When Adam Gopnik arrived in Manhattan in late 1980 he was an art history postgrad so poor that he and his wife-to-be were reduced to sharing a 9’ x 11’ basement with a bunch of cockroaches. But everything was going to be all right because Gopnik had his guitar with him and he ‘knew someone who’d once had dinner with the sister of a close friend of Art Garfunkel’s psychotherapist’. Having sent a tape of his songs over, he settled down to ‘write jokes for comedians. It seemed like a plan for life’.
In a way it was. Though Gopnik has yet to hear back from Garfunkel, his oratorio about Alan Turing played recently at the Barbican. And if he hasn’t actually gagged up any funny man’s act, he’s written with entrancing penetration about the likes of Steve Martin, W.C. Fields, Woody Allen and Groucho Marx in the pages of the New Yorker since 1986. Indeed, Gopnik has written with entrancing penetration on just about everything in the pages of the New Yorker.
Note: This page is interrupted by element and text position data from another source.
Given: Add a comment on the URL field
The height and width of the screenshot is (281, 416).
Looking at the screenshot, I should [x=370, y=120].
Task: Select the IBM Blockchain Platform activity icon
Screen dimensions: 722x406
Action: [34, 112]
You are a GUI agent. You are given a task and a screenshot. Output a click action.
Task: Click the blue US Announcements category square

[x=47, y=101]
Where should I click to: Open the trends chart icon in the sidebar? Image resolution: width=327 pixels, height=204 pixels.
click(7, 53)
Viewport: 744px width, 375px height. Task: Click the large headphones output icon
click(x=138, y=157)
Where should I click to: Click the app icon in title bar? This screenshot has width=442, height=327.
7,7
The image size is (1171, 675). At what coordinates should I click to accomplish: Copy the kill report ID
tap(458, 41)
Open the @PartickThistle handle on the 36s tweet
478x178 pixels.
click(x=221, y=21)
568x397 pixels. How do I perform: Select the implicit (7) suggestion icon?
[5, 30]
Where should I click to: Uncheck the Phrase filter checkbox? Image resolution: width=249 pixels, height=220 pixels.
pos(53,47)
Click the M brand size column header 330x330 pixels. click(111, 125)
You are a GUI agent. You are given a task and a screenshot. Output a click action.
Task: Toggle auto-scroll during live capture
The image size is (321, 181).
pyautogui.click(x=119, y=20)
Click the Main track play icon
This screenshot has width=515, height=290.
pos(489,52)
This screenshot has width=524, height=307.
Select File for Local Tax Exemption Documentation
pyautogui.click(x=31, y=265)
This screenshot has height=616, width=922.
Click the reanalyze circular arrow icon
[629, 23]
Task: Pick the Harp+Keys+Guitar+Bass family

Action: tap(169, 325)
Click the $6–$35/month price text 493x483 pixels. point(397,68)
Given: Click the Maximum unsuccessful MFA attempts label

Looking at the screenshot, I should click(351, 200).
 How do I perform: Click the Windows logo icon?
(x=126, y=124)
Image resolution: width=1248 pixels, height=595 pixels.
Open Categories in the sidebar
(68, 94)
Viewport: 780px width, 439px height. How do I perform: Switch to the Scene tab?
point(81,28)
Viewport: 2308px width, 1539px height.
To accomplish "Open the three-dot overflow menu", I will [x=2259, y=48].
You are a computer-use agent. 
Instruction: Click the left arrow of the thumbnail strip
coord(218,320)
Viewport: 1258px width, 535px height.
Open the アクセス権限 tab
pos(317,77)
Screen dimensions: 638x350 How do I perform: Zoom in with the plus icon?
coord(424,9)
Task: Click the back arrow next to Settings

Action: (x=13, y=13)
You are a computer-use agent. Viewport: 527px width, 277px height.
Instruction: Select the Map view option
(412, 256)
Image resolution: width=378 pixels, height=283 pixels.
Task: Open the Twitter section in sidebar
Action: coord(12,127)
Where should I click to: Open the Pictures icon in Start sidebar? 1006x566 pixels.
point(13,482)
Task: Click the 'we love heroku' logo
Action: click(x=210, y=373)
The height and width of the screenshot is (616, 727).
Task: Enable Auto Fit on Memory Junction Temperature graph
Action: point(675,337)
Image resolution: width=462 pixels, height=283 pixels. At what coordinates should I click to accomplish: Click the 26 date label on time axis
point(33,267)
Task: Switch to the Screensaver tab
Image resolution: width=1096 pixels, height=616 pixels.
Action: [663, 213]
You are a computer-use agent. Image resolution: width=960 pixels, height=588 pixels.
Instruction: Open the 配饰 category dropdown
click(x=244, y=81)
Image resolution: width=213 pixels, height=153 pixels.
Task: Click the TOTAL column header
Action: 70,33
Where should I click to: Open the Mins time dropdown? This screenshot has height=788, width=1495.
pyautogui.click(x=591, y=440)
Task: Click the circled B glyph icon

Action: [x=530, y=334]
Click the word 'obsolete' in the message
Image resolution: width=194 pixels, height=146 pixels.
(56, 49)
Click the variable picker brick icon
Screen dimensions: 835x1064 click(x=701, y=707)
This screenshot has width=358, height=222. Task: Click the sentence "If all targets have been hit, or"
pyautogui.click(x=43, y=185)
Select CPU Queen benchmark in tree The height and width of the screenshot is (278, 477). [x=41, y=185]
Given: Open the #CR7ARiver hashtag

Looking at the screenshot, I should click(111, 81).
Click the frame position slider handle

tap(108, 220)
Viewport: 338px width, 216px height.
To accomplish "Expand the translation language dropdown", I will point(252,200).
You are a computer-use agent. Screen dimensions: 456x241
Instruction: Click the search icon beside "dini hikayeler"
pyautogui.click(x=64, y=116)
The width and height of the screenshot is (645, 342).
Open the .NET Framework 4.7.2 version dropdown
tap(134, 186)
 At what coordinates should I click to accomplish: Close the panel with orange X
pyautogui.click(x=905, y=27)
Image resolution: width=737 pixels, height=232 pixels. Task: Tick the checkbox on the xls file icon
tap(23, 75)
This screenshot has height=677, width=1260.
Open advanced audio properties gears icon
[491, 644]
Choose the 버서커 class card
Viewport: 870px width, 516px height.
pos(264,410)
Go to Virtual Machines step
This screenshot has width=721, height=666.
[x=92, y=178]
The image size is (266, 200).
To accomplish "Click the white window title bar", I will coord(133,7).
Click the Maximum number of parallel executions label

Michelangelo; Mill; Montaigne; Macron; meditation — these are just a few of the subjects he’s covered this past year alone.
He didn’t, of course, start out on the New Yorker. His first gig holding a pen was on GQ (or Gentlemen’s Quarterly as it still was then). They were looking for a fashion editor, and Gopnik, who couldn’t tell a pinstripe from a chalk stripe and was ‘still effectively dressed by my mother’, somehow got the gig.
Having got it, he proved good at it in the only way that nervous beginners can — by working hard. At times our jeans-and-sneakers-favouring hero would have to smuggle magazine spreads home for his wife (far more attuned to the fancies of fashion than he) to help him come up with headlines and captions.